**CONSIGNE A:** Recopiez le passage de l'extrait allant de « Ce logiciel idéologique » jusqu'à « contre les victimes. » inclus, en substituant « système » à « logiciel ».

**EXTRAIT:**
^^^^^^^^

Ce logiciel idéologique périmé empêche de penser le monde tel qu’il est, avec ses contradictions, ses urgences, ses asymétries. Il transforme une posture morale en trahison politique. Et dans le cas de l’Ukraine, il devient une arme contre les victimes.


5. Une solidarité sélective, dictée par des obsessions idéologiques… et parfois antisémites

Ce campisme, sous couvert d’humanisme, devient une forme de néocolonialisme inversé. En décidant qui mérite la solidarité, certains artistes et intellectuels occidentaux imposent leur propre grille idéologique au reste du monde. Ils ne défendent pas les victimes : ils défendent leur récit. Et ce récit, aujourd’hui, trahit les peuples écrasés par des impérialismes non occidentaux.

La sélectivité militante est flagrante. Gaza mobilise massivement les milieux artistiques et militants. Et cette mobilisation est légitime : les souffrances y sont réelles. Mais ce qui interroge, c’est l’asymétrie de l’indignation.

^^^^^^^^

**CONSIGNE B:** Relevez toutes les lignes des enregistrements ci-dessous qui contiennent le mot « each », en tenant compte des majuscules et des minuscules.

**DONNÉES À TRAITER:**
^^^^^^^^

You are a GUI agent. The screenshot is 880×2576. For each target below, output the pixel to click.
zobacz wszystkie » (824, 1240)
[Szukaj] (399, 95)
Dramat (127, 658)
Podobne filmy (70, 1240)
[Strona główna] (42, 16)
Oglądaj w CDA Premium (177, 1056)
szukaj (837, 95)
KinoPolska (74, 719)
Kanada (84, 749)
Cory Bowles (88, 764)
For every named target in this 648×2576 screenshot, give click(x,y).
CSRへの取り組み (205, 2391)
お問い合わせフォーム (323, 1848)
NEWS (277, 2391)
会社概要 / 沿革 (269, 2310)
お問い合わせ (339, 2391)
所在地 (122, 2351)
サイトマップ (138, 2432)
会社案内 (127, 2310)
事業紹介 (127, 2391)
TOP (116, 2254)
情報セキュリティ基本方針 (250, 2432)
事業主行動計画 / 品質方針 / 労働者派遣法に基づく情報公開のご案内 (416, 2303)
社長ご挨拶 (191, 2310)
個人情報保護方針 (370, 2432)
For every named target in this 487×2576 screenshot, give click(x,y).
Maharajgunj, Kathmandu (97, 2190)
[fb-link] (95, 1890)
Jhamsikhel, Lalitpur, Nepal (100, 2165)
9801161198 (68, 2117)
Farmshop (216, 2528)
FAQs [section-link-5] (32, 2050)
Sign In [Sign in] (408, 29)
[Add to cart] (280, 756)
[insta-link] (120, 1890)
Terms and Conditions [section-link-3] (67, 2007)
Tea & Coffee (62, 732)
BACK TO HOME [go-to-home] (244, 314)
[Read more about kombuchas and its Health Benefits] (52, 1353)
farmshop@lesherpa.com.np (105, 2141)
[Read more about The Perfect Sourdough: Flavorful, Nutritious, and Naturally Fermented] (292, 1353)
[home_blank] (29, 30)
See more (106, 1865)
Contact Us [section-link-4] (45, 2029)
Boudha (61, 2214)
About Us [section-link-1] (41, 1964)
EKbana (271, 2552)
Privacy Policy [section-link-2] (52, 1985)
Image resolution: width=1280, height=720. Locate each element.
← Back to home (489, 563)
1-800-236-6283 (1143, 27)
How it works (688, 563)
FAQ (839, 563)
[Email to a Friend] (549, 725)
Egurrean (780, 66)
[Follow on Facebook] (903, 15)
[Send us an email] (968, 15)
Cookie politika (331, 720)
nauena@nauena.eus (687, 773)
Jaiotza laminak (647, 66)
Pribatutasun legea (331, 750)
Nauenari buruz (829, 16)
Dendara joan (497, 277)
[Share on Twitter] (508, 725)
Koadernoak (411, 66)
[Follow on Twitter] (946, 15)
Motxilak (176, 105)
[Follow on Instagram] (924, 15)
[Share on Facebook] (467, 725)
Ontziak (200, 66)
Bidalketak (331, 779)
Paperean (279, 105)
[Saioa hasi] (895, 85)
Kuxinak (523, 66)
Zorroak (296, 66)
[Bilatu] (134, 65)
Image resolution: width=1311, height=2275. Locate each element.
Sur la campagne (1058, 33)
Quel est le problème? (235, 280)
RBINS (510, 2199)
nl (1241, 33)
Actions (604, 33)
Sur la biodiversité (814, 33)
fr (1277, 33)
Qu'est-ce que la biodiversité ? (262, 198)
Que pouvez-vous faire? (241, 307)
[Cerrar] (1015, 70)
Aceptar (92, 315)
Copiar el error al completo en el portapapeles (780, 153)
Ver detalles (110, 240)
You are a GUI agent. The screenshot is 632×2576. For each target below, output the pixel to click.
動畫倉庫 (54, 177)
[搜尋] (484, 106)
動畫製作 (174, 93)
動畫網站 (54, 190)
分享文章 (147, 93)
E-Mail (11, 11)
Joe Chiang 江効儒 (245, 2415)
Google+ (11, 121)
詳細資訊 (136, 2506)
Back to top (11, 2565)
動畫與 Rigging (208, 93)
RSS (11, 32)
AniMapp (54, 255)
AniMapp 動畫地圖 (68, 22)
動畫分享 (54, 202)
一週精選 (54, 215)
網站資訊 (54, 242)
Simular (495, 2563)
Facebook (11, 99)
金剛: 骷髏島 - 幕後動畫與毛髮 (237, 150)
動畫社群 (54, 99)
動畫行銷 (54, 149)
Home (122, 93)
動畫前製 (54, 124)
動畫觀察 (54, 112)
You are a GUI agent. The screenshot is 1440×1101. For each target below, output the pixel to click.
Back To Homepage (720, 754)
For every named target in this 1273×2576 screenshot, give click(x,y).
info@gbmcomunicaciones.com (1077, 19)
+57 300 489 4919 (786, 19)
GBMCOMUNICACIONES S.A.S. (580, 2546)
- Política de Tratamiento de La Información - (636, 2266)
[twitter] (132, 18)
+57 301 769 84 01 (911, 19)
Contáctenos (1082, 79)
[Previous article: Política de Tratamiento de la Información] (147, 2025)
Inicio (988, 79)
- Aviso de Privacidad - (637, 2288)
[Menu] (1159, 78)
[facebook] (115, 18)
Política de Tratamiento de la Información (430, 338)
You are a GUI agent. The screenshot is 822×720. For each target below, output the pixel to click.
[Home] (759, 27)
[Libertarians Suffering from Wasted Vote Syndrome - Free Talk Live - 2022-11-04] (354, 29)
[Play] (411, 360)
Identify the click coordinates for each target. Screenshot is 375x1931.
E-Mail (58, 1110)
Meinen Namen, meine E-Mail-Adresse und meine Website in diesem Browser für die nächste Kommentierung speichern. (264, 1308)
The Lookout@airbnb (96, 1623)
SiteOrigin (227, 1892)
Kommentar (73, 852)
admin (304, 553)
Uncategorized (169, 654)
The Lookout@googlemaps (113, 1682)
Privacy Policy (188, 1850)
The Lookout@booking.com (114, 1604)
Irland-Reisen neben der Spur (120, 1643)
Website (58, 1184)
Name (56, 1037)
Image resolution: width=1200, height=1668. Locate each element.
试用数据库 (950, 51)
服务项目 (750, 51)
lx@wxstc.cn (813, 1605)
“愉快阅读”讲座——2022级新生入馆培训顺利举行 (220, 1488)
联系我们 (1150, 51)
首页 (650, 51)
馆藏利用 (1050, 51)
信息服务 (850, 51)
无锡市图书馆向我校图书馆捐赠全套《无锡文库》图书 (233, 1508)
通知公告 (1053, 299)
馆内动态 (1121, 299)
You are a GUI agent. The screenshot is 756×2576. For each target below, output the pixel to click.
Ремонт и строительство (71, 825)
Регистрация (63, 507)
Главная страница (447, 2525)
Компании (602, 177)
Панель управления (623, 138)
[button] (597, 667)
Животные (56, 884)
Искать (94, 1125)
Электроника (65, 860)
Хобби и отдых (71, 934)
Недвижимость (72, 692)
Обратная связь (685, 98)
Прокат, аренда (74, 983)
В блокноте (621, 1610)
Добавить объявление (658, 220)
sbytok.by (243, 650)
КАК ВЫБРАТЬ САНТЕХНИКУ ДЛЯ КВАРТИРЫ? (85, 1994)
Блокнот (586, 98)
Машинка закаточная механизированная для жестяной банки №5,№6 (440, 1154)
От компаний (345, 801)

^^^^^^^^

**RÉPONSE COMPLÈTE A:**
Ce système idéologique périmé empêche de penser le monde tel qu’il est, avec ses contradictions, ses urgences, ses asymétries. Il transforme une posture morale en trahison politique. Et dans le cas de l’Ukraine, il devient une arme contre les victimes.

**RÉPONSE COMPLÈTE B:**
You are a GUI agent. The screenshot is 880×2576. For each target below, output the pixel to click.
Image resolution: width=1280, height=720. Locate each element.
Image resolution: width=1311, height=2275. Locate each element.
You are a GUI agent. The screenshot is 632×2576. For each target below, output the pixel to click.
You are a GUI agent. The screenshot is 1440×1101. For each target below, output the pixel to click.
You are a GUI agent. The screenshot is 822×720. For each target below, output the pixel to click.
Identify the click coordinates for each target. Screenshot is 375x1931.
Image resolution: width=1200, height=1668. Locate each element.
You are a GUI agent. The screenshot is 756×2576. For each target below, output the pixel to click.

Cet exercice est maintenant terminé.